Monday, March 18, 2013

Background, themes,and symbols of "Animal Farm"


Background information for George Orwell's Animal Farm 


Animal Farm is a satirical novella (which can also be understood as a modern fable or allegory) by George Orwell, ostensibly about a group of animals who oust the humans from the farm on which they live. They run the farm themselves, only to have it degenerate into a brutal tyranny of its own. 


The book was written during World War II and published in 1945, although it was not widely successful until the late 1950s.
Animal Farm is a satirical allegory of Soviet totalitarianism. Orwell based major events in the book on ones from the Soviet Union during the Stalin era. Orwell, a democratic socialist, and a member of the Independent Labour Party for many years, was a critic of Stalin, and was suspicious of Moscow-directed Stalinism after his experiences in the Spanish Civil War.

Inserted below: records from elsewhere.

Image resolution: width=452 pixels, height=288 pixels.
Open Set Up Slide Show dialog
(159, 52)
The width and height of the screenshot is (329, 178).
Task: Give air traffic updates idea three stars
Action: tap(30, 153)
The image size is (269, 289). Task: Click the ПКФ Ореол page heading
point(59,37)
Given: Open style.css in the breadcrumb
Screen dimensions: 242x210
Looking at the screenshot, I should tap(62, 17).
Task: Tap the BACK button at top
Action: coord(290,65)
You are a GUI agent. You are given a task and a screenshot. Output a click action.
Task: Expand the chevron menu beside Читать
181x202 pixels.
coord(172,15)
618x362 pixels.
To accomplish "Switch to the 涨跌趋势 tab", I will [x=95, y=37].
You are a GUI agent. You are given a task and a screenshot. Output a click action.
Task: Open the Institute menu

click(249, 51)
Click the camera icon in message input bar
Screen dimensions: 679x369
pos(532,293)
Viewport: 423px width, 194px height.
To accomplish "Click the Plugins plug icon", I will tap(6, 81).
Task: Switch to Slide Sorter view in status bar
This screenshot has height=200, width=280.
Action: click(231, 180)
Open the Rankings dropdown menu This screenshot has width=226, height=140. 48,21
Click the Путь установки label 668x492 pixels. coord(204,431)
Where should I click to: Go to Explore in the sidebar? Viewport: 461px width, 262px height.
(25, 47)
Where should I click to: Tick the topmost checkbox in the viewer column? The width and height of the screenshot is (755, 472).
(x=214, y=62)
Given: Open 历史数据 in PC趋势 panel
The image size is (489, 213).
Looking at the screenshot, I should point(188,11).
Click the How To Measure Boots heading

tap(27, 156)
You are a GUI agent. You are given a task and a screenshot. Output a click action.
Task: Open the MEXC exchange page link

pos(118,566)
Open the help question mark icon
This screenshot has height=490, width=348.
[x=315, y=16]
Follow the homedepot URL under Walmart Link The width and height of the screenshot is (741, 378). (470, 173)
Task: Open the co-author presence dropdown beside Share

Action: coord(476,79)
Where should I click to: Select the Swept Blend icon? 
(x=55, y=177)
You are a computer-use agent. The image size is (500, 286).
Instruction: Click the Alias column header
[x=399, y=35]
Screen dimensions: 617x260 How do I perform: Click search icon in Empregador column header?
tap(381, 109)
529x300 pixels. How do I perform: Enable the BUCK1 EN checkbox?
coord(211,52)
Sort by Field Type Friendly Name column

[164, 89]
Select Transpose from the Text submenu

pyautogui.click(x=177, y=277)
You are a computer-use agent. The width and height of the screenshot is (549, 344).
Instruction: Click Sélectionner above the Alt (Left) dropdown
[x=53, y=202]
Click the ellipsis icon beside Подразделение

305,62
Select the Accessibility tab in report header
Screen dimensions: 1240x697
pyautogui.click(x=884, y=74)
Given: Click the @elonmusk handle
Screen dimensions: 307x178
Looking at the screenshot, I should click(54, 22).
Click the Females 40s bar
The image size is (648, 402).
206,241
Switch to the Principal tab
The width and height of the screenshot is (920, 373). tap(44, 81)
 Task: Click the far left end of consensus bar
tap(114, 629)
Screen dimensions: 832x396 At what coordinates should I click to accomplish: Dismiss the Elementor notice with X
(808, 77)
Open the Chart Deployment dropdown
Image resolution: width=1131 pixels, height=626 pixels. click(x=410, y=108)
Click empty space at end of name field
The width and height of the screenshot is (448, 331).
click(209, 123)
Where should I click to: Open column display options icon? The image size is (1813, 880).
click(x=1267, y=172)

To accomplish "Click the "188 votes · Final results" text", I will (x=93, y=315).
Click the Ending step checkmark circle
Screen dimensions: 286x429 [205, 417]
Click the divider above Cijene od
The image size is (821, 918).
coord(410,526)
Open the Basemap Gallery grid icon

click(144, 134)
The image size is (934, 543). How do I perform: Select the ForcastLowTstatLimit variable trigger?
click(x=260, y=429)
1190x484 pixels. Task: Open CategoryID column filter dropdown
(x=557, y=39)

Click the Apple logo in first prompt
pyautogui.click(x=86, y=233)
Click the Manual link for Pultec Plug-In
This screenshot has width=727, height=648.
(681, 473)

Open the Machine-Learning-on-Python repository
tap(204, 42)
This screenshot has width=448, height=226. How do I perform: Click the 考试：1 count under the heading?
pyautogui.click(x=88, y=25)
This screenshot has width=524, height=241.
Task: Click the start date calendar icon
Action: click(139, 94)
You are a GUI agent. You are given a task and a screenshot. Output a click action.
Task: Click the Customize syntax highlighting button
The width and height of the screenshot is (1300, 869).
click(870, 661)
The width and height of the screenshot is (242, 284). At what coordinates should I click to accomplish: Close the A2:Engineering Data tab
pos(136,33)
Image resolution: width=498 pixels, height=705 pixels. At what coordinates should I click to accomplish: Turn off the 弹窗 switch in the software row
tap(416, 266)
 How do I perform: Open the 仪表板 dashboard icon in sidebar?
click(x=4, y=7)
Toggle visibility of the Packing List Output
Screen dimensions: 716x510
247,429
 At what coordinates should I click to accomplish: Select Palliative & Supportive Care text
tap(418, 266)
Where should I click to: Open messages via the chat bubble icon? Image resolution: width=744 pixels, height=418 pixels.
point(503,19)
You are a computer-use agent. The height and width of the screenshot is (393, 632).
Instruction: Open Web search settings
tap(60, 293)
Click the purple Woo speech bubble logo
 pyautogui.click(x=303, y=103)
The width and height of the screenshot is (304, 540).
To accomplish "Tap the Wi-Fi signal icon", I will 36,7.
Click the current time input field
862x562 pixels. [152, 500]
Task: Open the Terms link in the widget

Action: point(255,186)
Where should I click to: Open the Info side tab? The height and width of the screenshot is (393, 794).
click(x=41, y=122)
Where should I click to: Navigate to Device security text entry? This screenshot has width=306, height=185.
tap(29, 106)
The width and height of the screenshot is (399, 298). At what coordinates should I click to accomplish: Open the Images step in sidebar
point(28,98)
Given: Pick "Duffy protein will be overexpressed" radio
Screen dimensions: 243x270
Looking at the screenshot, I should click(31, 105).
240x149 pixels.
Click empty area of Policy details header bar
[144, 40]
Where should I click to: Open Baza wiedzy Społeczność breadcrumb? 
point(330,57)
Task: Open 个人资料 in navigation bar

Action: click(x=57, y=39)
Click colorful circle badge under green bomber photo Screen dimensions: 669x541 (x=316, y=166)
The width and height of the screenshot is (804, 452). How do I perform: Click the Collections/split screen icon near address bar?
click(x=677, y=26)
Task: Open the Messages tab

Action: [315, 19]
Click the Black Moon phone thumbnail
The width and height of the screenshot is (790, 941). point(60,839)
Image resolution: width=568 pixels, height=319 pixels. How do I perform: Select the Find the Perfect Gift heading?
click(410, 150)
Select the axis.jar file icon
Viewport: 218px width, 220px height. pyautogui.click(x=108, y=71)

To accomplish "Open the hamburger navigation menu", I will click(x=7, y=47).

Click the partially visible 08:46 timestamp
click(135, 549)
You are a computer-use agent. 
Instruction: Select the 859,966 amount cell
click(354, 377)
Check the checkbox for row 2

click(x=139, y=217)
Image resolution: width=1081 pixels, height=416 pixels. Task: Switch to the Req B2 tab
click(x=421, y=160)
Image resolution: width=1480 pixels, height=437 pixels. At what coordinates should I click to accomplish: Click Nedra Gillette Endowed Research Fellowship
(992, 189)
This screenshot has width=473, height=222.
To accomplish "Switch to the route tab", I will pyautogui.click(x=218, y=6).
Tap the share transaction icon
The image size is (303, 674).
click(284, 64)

Themes and Symbols in Animal Farm


Themes


Themes are the fundamental and often universal ideas explored in a literary work.

1. Corruption
2. Exploitation 
3. Foolishness

Symbols


Symbols are objects, characters, figures, and colors used to represent abstract ideas or concepts.

1. Animal Farm


Animal Farm, known at the beginning and the end of the novel as the Manor Farm, symbolizes Russia and the Soviet Union under Communist Party rule. But more generally, Animal Farm stands for any human society, be it capitalist, socialist, fascist, or communist. It possesses the internal structure of a nation, with a government (the pigs), a police force or army (the dogs), a working class (the other animals), and state holidays and rituals. Its location amid a number of hostile neighboring farms supports its symbolism as a political entity with diplomatic concerns.

2. The Barn


The barn at Animal Farm, on whose outside walls the pigs paint the Seven Commandments and, later, their revisions, represents the collective memory of a modern nation. The many scenes in which the ruling-class pigs alter the principles of Animalism and in which the working-class animals puzzle over but accept these changes represent the way an institution in power can revise a community’s concept of history to bolster its control. If the working class believes history to lie on the side of their oppressors, they are less likely to question oppressive practices. Moreover, the oppressors, by revising their nation’s conception of its origins and development, gain control of the nation’s very identity, and the oppressed soon come to depend upon the authorities for their communal sense of self.

3. The Windmill


The great windmill symbolizes the pigs’ manipulation of the other animals for their own gain. Despite the immediacy of the need for food and warmth, the pigs exploit Boxer and the other common animals by making them undertake backbreaking labor to build the windmill, which will ultimately earn the pigs more money and thus increase their power. The pigs’ declaration that Snowball is responsible for the windmill’s first collapse constitutes psychological manipulation, as it prevents the common animals from doubting the pigs’ abilities and unites them against a supposed enemy. The ultimate conversion of the windmill to commercial use is one more sign of the pigs’ betrayal of their fellow animals. From an allegorical point of view, the windmill represents the enormous modernization projects undertaken in Soviet Russia after the Russian Revolution.